Seems that we should be able support this too by tweaking the thread mapping? (though parallal for generated by sparse compile will always use 0 as the lower bound and 1 as the step).

aartbik marked an inline comment as done.Apr 3 2023, 5:18 PM
aartbik added inline comments.
mlir/lib/Dialect/SparseTensor/Transforms/SparseGPUCodegen.cpp
168

Agreed. CUDA has some very nifty reduction primitives we should use, but yeah, all future work.

The first step, for now, is to get the pipeline working. This revision CHECK test. After that, an end-to-end test.

Once we have the building blocks more or less in place, the fun starts!

(also, perhaps we don't want a forall rewriter, but bake this directly into loop emitter; I am not sure yet; the idioms, like 2:4 will need work along either path)

169–170

Yeah, agreed. I kept the computation simple (for now),but we really should even be able to support i = lo; i < hi; i+= step) eventually with some more work

ThomasRaoux accepted this revision.Apr 5 2023, 10:16 AM

Looks good to me. It looks like there is more work to get to something that can be performant (memory and block distribution are being inefficient). But that's a great start!

This revision is now accepted and ready to land.Apr 5 2023, 10:16 AM
aartbik marked an inline comment as done.Apr 5 2023, 10:38 AM

Looks good to me. It looks like there is more work to get to something that can be performant (memory and block distribution are being inefficient). But that's a great start!
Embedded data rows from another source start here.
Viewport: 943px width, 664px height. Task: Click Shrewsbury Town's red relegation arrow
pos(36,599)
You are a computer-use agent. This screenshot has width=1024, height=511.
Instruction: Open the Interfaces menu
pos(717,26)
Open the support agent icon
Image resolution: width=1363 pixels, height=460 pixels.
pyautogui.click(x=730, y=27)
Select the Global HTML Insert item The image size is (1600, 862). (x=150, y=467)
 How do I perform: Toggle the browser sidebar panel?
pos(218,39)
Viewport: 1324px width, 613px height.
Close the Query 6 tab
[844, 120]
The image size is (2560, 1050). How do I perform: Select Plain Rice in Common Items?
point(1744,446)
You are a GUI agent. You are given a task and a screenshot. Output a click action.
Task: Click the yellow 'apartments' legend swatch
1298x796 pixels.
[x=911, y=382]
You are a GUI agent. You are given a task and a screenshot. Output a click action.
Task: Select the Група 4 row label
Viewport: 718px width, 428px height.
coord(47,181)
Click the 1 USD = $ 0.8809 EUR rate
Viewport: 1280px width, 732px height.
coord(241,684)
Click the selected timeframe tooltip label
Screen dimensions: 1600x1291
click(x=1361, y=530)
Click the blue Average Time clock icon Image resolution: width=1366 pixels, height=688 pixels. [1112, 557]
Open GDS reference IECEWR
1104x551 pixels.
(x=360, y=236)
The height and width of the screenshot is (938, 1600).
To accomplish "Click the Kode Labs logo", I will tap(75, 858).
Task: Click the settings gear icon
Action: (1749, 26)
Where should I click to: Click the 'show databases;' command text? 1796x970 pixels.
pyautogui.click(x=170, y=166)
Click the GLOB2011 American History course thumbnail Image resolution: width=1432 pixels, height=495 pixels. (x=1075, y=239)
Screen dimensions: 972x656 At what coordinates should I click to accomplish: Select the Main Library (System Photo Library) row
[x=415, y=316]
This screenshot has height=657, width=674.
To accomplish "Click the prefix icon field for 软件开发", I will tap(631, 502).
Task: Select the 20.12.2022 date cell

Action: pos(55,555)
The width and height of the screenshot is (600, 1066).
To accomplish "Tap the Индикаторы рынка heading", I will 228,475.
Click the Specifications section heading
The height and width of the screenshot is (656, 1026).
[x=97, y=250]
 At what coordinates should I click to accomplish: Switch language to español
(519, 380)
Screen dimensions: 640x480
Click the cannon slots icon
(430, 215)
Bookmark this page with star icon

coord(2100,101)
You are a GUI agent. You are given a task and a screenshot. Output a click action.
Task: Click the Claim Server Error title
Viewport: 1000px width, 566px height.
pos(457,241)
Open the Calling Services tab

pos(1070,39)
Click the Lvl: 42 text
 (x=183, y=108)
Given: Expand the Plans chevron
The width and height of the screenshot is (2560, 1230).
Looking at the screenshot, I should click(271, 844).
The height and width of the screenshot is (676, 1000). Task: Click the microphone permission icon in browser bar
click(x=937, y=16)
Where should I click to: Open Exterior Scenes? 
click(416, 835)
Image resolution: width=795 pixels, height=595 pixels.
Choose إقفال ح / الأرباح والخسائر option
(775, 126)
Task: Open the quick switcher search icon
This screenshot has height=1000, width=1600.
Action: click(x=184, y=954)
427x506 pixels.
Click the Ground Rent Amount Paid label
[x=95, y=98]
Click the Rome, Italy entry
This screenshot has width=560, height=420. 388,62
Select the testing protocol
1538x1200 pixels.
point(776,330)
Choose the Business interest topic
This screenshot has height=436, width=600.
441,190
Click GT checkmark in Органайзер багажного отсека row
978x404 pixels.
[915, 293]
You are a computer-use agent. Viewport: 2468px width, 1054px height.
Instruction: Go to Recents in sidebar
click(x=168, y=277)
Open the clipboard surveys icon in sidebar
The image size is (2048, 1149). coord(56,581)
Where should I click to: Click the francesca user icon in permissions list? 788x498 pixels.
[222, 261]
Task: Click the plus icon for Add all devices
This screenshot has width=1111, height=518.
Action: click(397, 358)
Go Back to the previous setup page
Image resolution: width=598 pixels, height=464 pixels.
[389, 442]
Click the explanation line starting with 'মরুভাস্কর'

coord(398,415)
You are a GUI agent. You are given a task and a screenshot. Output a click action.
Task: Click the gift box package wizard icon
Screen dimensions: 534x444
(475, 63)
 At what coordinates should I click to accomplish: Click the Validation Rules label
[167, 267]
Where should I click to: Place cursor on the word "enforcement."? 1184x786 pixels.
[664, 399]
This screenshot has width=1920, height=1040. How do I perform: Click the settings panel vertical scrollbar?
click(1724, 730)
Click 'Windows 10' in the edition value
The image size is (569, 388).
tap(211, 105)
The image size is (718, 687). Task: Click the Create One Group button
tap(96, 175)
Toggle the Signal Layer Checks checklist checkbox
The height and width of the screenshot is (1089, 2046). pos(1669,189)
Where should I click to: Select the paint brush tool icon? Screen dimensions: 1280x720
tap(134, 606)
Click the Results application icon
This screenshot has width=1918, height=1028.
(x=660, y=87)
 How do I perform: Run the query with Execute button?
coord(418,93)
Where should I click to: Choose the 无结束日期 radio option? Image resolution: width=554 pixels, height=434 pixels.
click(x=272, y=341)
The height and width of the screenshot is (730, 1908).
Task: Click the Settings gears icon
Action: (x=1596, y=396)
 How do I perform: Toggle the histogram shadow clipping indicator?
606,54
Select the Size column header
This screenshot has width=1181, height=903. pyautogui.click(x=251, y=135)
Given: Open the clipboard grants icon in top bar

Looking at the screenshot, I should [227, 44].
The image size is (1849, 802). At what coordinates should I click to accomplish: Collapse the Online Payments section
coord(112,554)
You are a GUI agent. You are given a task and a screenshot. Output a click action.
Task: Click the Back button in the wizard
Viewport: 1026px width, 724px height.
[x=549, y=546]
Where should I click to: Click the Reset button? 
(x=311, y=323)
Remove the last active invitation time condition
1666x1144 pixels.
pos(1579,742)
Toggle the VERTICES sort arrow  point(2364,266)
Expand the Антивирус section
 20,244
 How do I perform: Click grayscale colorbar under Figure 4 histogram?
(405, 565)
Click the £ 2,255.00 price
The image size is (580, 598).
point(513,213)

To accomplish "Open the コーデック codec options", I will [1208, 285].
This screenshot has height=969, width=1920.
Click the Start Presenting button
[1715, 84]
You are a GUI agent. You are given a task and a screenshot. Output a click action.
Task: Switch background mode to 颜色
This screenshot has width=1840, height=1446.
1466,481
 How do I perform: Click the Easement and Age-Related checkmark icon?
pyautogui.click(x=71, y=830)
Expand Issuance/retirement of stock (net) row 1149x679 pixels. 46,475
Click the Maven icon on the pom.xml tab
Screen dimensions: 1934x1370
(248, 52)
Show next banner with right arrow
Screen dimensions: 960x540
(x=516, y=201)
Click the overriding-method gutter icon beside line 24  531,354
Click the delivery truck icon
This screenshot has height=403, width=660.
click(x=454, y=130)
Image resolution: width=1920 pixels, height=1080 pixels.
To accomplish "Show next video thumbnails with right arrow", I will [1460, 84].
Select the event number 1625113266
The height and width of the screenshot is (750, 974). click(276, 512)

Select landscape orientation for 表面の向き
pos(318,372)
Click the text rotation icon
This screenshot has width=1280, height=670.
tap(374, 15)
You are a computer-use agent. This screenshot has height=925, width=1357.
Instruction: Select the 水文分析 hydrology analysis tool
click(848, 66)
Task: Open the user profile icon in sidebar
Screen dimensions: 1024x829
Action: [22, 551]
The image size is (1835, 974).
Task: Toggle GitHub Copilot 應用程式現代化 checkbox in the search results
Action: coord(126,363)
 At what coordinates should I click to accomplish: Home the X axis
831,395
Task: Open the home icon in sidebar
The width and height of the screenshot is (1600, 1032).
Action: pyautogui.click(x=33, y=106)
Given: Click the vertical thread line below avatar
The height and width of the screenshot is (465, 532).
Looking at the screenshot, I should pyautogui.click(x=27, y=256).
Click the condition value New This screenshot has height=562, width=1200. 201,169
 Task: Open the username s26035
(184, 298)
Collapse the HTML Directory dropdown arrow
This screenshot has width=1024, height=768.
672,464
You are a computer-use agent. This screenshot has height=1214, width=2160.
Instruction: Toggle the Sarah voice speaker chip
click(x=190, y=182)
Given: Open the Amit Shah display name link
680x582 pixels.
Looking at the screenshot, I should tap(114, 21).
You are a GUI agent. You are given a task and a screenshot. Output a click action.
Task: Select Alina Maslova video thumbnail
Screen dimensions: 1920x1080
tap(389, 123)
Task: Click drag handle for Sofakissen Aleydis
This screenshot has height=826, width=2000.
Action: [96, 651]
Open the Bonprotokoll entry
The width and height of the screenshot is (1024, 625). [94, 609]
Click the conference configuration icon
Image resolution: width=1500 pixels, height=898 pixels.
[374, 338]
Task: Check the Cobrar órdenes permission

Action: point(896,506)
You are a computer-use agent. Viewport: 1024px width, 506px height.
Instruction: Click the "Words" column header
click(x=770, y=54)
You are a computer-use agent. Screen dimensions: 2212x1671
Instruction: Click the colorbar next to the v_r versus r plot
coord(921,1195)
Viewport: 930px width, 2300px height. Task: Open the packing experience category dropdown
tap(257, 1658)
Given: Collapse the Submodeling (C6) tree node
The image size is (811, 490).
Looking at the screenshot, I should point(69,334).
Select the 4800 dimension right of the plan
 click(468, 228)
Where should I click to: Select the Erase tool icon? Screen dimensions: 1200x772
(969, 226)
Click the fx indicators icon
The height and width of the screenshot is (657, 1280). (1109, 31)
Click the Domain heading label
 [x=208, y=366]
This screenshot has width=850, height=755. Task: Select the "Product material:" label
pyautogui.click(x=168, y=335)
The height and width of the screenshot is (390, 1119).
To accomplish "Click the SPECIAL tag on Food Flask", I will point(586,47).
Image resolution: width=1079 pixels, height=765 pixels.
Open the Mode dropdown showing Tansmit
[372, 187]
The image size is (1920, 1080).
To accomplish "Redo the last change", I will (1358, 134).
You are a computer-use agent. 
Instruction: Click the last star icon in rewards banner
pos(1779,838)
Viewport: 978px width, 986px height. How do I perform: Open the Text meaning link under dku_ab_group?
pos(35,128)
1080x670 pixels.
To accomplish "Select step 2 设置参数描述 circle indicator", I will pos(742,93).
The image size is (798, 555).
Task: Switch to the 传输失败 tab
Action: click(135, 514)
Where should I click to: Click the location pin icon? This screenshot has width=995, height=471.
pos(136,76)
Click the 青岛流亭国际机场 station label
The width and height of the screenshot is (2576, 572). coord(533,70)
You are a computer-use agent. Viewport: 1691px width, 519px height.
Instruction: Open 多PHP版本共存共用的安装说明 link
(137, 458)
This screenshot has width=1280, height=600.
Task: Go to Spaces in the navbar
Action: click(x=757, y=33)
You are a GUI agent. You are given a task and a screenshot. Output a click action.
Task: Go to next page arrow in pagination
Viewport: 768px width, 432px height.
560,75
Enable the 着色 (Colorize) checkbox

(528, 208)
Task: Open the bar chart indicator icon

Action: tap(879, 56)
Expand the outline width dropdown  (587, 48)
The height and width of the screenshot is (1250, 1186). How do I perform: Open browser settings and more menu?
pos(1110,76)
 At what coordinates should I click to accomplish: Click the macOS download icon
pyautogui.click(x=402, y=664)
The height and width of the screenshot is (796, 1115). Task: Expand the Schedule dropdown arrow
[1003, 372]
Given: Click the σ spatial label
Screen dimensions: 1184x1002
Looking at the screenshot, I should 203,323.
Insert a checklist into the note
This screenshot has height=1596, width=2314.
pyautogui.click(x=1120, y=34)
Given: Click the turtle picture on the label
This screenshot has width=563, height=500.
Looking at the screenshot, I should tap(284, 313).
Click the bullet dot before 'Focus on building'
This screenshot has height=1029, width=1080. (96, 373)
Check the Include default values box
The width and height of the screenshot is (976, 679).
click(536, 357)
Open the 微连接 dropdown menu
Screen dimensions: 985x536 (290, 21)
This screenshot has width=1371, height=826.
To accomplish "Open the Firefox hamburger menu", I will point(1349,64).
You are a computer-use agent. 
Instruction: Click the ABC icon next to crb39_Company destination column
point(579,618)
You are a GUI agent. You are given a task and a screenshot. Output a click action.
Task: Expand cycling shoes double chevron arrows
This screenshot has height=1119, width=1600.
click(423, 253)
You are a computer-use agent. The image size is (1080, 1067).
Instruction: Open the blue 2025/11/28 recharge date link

Absolutely (in fact, some articles point out this is absolutely *not* the right way to make SpMV parallel :-).
But this prototype is incremental, i.e. first get the pipeline up and running, then get an idea on the basic building blocks required, and then go from there!

aartbik updated this revision to Diff 511152.Apr 5 2023, 10:44 AM

rebased with main

This revision was landed with ongoing or failed builds.Apr 5 2023, 11:32 AM
This revision was automatically updated to reflect the committed changes.